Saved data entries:
——————————

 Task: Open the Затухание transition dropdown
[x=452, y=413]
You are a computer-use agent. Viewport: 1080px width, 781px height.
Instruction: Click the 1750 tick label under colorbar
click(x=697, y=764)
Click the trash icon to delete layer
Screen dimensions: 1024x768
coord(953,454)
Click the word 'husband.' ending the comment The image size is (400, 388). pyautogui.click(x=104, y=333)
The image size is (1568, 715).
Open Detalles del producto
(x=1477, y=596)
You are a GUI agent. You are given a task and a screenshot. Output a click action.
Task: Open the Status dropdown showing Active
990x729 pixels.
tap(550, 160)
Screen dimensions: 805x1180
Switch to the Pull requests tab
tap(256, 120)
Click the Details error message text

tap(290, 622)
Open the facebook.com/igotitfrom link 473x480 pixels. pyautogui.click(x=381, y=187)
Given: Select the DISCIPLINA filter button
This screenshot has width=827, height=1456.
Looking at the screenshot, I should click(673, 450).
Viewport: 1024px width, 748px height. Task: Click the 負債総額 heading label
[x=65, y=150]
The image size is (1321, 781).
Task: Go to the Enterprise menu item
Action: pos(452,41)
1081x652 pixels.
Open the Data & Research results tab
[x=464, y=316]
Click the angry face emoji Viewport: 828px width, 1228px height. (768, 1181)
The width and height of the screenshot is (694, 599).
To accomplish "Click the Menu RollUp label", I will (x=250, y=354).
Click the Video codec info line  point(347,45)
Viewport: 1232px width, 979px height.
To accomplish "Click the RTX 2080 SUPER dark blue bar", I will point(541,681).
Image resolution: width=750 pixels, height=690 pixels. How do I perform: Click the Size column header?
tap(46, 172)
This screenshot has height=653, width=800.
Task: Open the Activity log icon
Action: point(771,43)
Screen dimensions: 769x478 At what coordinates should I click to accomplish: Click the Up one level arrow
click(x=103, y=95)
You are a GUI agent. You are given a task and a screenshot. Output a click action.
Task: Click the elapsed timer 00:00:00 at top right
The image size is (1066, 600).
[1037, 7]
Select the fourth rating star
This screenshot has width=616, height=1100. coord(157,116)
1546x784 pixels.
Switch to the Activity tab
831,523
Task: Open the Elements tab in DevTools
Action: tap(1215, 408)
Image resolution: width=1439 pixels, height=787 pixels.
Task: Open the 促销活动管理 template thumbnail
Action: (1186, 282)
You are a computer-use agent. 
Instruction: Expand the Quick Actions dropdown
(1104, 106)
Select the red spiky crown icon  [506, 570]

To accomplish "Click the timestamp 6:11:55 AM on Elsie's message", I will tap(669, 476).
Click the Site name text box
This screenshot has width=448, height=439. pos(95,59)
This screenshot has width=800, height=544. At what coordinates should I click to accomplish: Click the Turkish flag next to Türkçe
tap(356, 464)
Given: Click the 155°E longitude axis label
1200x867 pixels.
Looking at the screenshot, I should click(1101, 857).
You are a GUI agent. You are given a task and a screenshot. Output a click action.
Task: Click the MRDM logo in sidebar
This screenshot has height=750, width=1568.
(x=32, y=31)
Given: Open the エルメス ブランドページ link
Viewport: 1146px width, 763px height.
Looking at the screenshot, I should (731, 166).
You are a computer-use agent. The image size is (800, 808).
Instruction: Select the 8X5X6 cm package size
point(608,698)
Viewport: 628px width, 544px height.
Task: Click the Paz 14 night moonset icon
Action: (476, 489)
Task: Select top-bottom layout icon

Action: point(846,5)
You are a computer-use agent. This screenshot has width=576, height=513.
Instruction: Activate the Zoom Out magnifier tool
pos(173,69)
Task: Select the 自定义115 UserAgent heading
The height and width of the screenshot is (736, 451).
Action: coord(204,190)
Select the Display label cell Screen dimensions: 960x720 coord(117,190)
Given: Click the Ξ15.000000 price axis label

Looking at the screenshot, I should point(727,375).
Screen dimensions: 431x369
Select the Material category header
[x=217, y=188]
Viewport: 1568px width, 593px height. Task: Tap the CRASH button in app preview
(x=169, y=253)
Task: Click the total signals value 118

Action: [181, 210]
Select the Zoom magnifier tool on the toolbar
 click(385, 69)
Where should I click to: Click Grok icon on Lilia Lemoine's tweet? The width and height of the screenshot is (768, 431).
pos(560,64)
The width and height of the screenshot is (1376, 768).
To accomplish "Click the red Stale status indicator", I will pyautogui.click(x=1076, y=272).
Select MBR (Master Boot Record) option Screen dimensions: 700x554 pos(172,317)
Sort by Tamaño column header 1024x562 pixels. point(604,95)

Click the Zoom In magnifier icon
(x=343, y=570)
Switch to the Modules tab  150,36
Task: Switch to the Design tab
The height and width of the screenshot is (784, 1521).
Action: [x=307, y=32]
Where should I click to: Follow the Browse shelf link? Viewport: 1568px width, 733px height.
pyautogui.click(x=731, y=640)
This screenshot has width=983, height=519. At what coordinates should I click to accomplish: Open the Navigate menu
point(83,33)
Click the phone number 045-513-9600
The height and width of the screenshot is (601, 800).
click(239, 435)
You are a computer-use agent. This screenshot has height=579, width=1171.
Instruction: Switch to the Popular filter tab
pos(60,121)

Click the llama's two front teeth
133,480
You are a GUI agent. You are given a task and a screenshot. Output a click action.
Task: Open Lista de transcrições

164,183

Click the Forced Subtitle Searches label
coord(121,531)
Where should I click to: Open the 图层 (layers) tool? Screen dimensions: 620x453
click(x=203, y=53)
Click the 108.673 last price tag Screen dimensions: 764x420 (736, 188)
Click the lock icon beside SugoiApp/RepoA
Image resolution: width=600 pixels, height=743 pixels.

——————————

Task statement: Working from the entries above, filter out every line that lacks "computer" and copy what remains.

Exercise solution:
You are a computer-use agent. Viewport: 1080px width, 781px height.
You are a computer-use agent. 
You are a computer-use agent. The image size is (800, 808).
You are a computer-use agent. This screenshot has width=576, height=513.
You are a computer-use agent. This screenshot has height=579, width=1171.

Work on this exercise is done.